This is reckless: Repeatedly implying that passengers using iPads have better equipment, and better & more timely information than the flight crews. I fly with an iPad both as pilot and passenger – using professional aviation apps – and you’re just wrong. It destroys any other argument or point you tried to make. I read the rest and have worked in aviation 30 years, and it isn’t worth my time correcting your mistakes, misunderstandings and misinformation.

Lloyd Waldo · March 9, 2014 at 9:49 pm

I think it is worth your time correcting these mistakes actually. This crap is trending online, and people are reading it as if it’s actually credible.

Matt Braynard · March 10, 2014 at 3:59 am

Actually, I hope that you would take the time to go through it, line-by-line, to correct it if there are inaccuracies. A lot of people are reading it and taking it seriously, and someone has to offer a contrary view. It may as well be you.

And, specifically, you are saying that pilots in the cabins of domestic US flights are allowed to use internet-connected iPads/smartphones?

Charles Johnson · March 10, 2014 at 2:49 pm

Matt Braynard I think that Tom is saying that commercial airliners have state of the art navigation and communications equipment and that iPads would not have saved Flight MH370, which by the way was flying in clear skies. Tragically, it seems likely that the plane had a catastrophic failure – not going to speculate why – which prevented the pilots from being able to radio a distress signal.

GPS systems in aircraft is a step in the right direction. The GPS would tell the pilot where she is, but it would still need to be linked to a computer system on the ground that also received the same position reporting information. ( In a case like the present where all communication was lost having that information would be helpful. Using satellites to track the position AND report the position of aircraft seems like an excellent redundancy to overlay the present system.

Without looking it up, I’m not sure of the last commercial aircraft to be lost because of icing. The last I remember was the Air Florida flight that crashed in the Potomac River shortly after take off from KDCA back in the 80s. Today, most modern commercial aircraft have equipment to let the pilot know the outside air temperature so that they can turn on anti-icing for wings, windows, engines, and other important places. I would imagine turning on that equipment is on their checklist (to do list) while climbing out, and incidentally because that would not cause a catastrophic failure I doubt that is what happened with flight MH370.

Lloyd Waldo · March 10, 2014 at 2:51 pm

Charles Johnson, well hang on. If what you’re saying is so, and GPS would help us locate the plane, surely they would have cross-referenced any GPS information sent by mobile phones and other GSM devices on the plane. In a passenger cabin of 250+ people, there had to be at least 20 devices. I know I rarely turn my phone and ipad off while flying- sometimes i just forget to.

My understanding was that GPS is a one-way street in terms of the satellites- they just broadcast positions and the devices determine their own coordinates, so nothing is sent back to the satellite. You need ground towers to relay outgoing cellular reach-outs.

Rahat Mahbub · March 10, 2014 at 5:16 am

“The Malaysian Airlines plane was equipped with the industry standard ASD-B flight transponder. This device sends a package of GPS data back to air traffic controllers every second. It gives the plane’s altitude, speed and direction.” So, I am pretty sure they have more than a GPS.

SET TASKS:
A - Reproduce the passage of the comment thread about Flight MH370 that begins with the words containing "My understanding was" and ends with "outgoing cellular reach-outs.".
B - Continue the comment thread about Flight MH370 from the point where it stops.

SUPPLIED INFORMATION:
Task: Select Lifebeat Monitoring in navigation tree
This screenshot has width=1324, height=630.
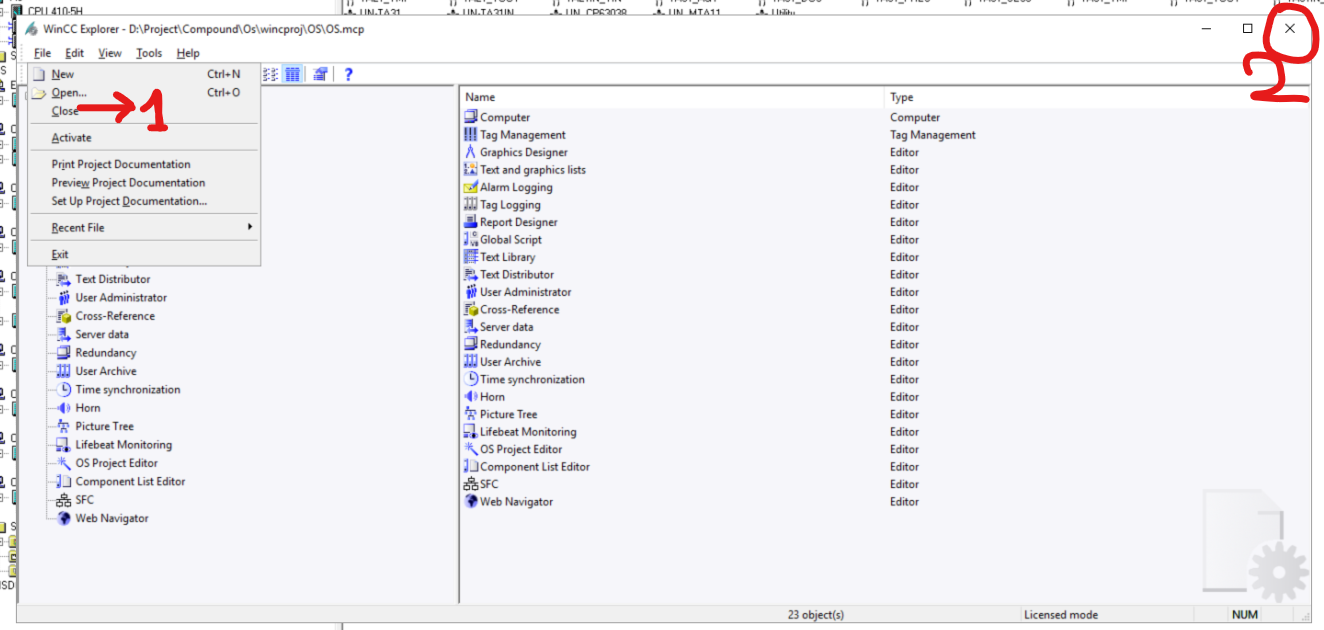Action: [123, 445]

THE ANSWERS:
A -
My understanding was that GPS is a one-way street in terms of the satellites- they just broadcast positions and the devices determine their own coordinates, so nothing is sent back to the satellite. You need ground towers to relay outgoing cellular reach-outs.

B -
Also, blackboxes do record conversations that goes on inside the cockpit. Pilots are highly trained and they do not need to be monitored like a baby using Dropcam and therfore, it lacks one.

I think pilots should not have access to the Internet, the same reason you shouldn’t be texting while driving. Trust me, the sensors in an airplane gives out much better weather forcast/information compared to Yahoo weather app on your iPhone. It sucks that they don’t come with pretty pictures from flickr, like Yahoo’s weather app does.

I am not in the aviation industry but a software engineer and my current company makes software for Boeing. And, I can assure you that if the vital software in the cockpit were connected to the publicly accessible Internet, chances are sooner or later someone would hijack planes the way one can hijack your computer.

So yeah, you should really update this post tomorrow.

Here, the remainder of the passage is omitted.